A completare il dispositivo interforze, la 2ª Brigata Mobile Carabinieri ha partecipato con unità del 1° Reggimento Carabinieri Paracadutisti «Tuscania», del 7° Reggimento Carabinieri «Trentino Alto Adige» e del 13° Reggimento Carabinieri «Friuli Venezia Giulia». Il 1° Tuscania ha eseguito azioni tipiche delle Forze Speciali, mentre gli assetti del 7° e 13° alle attività di sicurezza e controllo nell’area d’esercitazione e alle attività tattiche di contro-interdizione.
Questa sinergia ha permesso di operare efficacemente in un ambiente operativo multi-dominio, favorendo l’interoperabilità tra unità, sistemi e procedure, contribuendo a consolidare la capacità di coordinamento e integrazione.

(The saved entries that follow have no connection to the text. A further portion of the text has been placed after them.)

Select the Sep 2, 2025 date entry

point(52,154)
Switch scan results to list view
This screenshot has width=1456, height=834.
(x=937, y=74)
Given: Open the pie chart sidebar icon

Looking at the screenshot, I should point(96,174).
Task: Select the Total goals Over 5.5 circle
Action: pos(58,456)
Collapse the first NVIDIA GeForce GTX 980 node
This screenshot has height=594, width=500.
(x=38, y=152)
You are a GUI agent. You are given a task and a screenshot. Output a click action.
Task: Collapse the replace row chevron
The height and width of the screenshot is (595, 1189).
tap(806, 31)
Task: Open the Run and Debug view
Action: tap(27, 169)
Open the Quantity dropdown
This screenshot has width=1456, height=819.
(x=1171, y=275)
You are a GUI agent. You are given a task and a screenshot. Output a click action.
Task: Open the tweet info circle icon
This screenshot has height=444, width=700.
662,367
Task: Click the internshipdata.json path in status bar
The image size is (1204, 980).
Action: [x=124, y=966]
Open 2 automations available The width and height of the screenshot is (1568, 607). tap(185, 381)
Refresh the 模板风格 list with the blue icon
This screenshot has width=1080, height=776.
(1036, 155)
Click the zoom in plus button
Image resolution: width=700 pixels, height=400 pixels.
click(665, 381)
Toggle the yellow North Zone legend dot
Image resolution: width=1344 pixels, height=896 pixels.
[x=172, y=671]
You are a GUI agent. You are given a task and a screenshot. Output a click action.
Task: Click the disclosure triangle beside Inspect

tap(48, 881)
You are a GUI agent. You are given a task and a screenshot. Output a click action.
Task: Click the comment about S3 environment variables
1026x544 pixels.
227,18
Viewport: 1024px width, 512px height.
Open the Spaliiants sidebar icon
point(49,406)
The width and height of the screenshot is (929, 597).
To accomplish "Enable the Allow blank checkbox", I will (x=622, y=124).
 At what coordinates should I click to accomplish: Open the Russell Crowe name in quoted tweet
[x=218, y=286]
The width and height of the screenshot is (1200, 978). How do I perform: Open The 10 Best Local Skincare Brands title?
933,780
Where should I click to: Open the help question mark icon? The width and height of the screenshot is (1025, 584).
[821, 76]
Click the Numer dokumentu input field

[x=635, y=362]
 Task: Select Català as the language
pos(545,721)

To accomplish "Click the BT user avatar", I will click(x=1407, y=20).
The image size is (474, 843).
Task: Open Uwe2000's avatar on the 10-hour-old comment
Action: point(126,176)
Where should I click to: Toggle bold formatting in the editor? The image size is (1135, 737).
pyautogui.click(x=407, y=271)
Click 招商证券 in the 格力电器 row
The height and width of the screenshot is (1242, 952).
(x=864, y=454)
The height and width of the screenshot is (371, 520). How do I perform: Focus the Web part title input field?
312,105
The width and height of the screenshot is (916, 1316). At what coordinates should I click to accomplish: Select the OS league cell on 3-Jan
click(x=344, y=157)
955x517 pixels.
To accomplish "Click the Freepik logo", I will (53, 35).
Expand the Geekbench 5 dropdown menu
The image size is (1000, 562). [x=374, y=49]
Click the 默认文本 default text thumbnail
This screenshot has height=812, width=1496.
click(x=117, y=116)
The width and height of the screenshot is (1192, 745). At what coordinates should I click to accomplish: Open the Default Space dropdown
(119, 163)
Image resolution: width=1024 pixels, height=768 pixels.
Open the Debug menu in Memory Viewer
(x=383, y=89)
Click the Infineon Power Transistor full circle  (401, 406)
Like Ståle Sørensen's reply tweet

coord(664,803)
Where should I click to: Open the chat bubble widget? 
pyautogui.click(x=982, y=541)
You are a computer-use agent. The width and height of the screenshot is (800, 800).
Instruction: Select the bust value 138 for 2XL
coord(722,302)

Oltre a tutti i Reparti della Brigata Paracadutisti «Folgore», l’esercitazione ha visto la partecipazione del: 1° Reggimento Aviazione dell'Esercito «Antares», 4° Reggimento Aviazione dell'Esercito «Altair», 5° Reggimento Aviazione dell'Esercito «Rigel», 7° Reggimento Aviazione dell'Esercito «Vega», 66° Reggimento Fanteria Aeromobile «Trieste», 87° Reparto Comando e Supporti Tattici «Friuli», 9° Reggimento d'Assalto Paracadutisti «Col Moschin», 185° Reggimento Paracadutisti Ricognizione Acquisizione Obiettivi «Folgore», 4° Reggimento Alpini Paracadutisti, 1° Reggimento «Granatieri di Sardegna», 33° Reggimento Supporto Tattico e Logistico «Ambrosiano», 33° Reggimento EW, 13° Reggimento HUMINT, 9° Reggimento Sicurezza Cibernetica «Rombo» e 4° Reparto di Sanità «Bolzano» e di assetti di specialità dotati di sistema d’arma «Stinger» del 121° Reggimento artiglieria contraerei «Ravenna».